HOW TO COMPLETE THIS TASK
Give back exactly the stretch of data below from the line holding "Aktivierung & Veranstaltungen (199, 2360)" through the line holding "Tätigkeitsfelder (384, 9)", both ends included, and leave the remaining lines out.

= Beginning of Section =

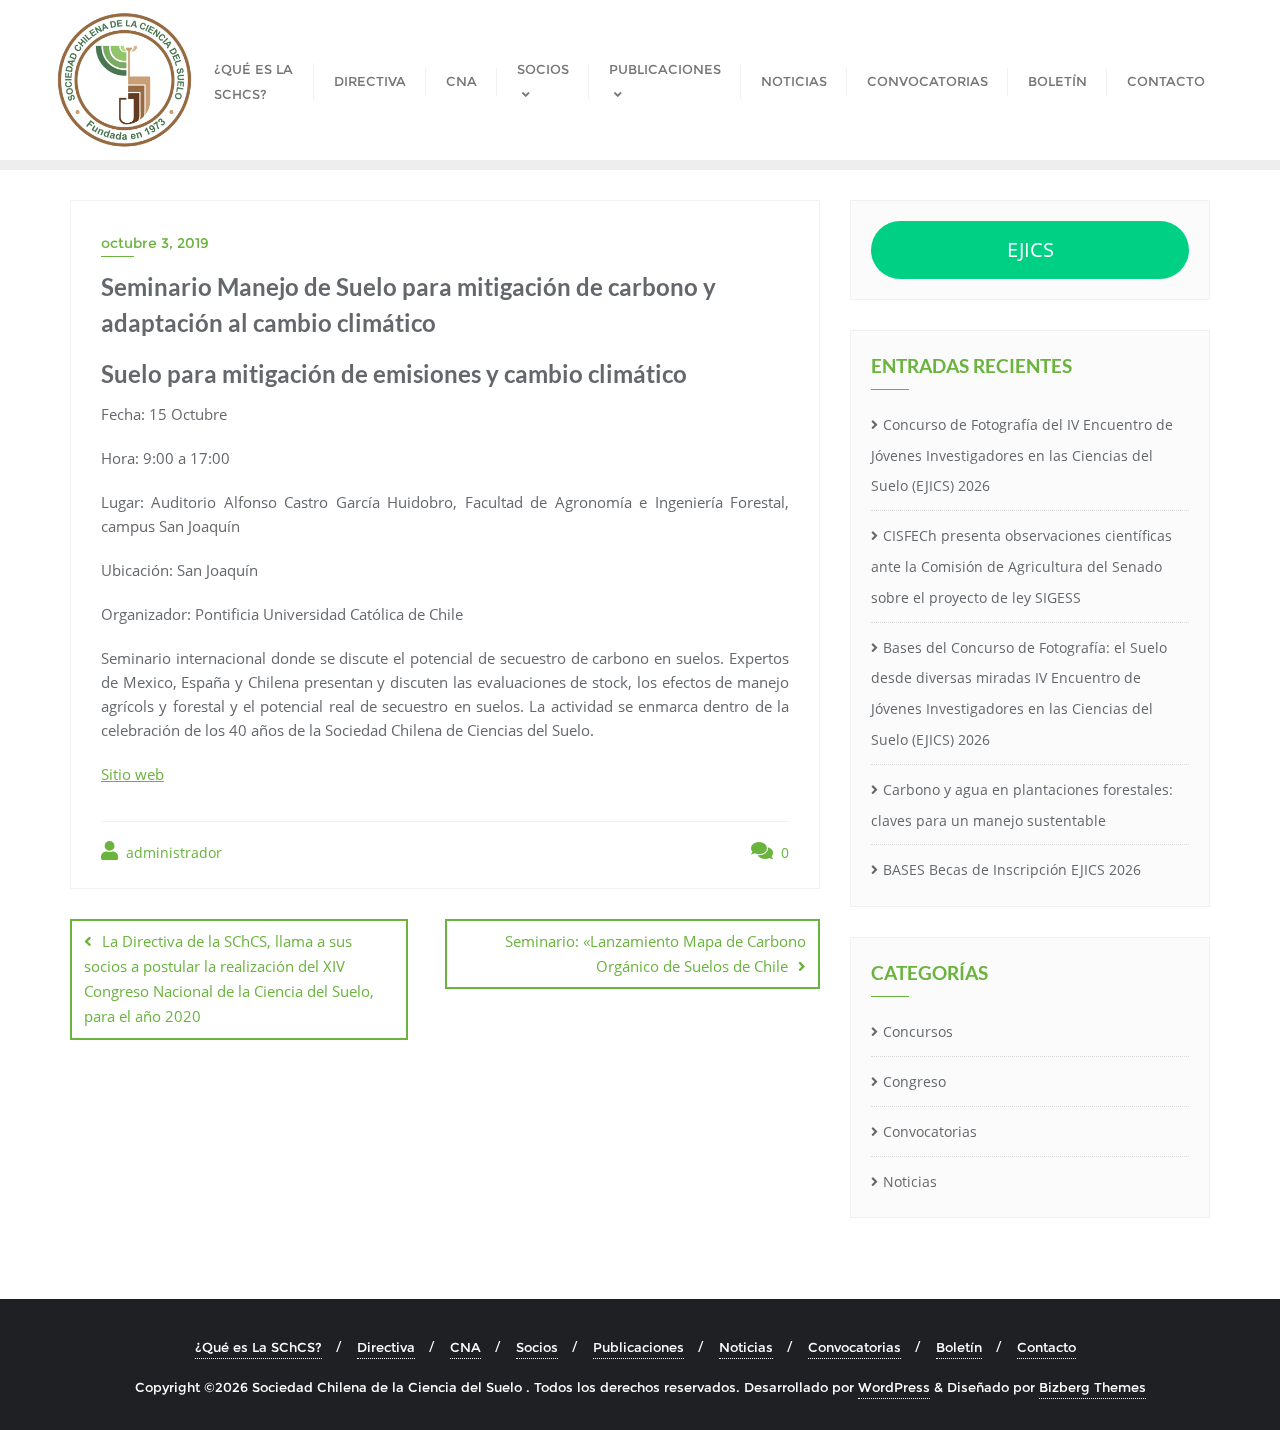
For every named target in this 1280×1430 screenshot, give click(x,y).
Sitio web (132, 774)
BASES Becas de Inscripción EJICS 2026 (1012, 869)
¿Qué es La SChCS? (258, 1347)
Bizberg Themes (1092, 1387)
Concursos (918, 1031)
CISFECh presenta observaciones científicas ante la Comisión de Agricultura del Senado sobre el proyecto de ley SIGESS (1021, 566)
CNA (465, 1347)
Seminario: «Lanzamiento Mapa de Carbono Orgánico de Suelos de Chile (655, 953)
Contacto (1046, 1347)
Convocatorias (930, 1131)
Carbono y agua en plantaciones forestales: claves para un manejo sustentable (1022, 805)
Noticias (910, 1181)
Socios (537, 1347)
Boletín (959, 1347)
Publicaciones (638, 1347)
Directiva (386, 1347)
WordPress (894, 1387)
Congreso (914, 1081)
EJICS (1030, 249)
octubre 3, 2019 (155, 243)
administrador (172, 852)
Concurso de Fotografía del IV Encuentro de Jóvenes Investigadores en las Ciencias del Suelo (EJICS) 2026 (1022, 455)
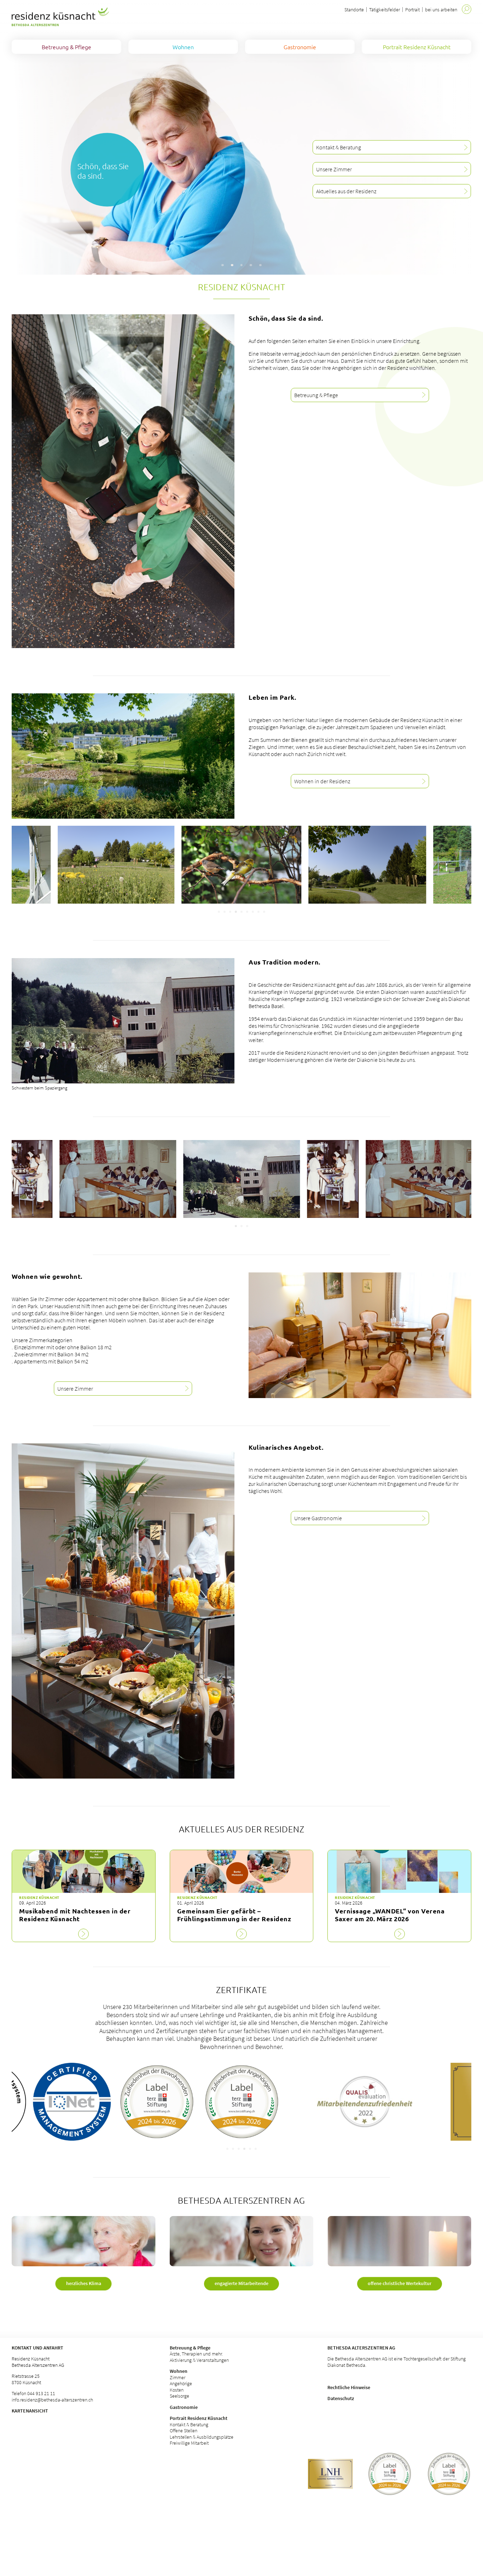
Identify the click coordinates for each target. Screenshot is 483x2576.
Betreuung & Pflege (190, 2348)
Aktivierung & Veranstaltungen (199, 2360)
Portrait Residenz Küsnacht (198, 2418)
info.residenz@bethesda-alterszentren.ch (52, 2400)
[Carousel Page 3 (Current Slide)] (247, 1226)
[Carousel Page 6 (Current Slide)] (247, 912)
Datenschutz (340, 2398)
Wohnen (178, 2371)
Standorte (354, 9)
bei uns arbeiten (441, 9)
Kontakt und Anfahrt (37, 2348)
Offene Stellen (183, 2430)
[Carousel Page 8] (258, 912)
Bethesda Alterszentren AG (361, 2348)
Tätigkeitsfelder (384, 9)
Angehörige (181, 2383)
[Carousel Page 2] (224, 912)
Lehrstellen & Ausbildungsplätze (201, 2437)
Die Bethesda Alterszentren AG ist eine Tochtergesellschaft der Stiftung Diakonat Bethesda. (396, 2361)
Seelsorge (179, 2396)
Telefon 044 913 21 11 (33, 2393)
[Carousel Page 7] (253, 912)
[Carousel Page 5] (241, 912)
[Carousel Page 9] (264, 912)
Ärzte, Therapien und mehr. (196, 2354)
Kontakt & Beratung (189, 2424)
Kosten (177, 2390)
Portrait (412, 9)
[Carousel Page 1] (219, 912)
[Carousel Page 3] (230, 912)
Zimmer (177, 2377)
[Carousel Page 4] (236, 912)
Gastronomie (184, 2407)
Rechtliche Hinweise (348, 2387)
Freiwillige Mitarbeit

= End of Section =

SOLUTION TO THIS TASK
Aktivierung & Veranstaltungen (199, 2360)
Portrait Residenz Küsnacht (198, 2418)
info.residenz@bethesda-alterszentren.ch (52, 2400)
[Carousel Page 3 (Current Slide)] (247, 1226)
[Carousel Page 6 (Current Slide)] (247, 912)
Datenschutz (340, 2398)
Wohnen (178, 2371)
Standorte (354, 9)
bei uns arbeiten (441, 9)
Kontakt und Anfahrt (37, 2348)
Offene Stellen (183, 2430)
[Carousel Page 8] (258, 912)
Bethesda Alterszentren AG (361, 2348)
Tätigkeitsfelder (384, 9)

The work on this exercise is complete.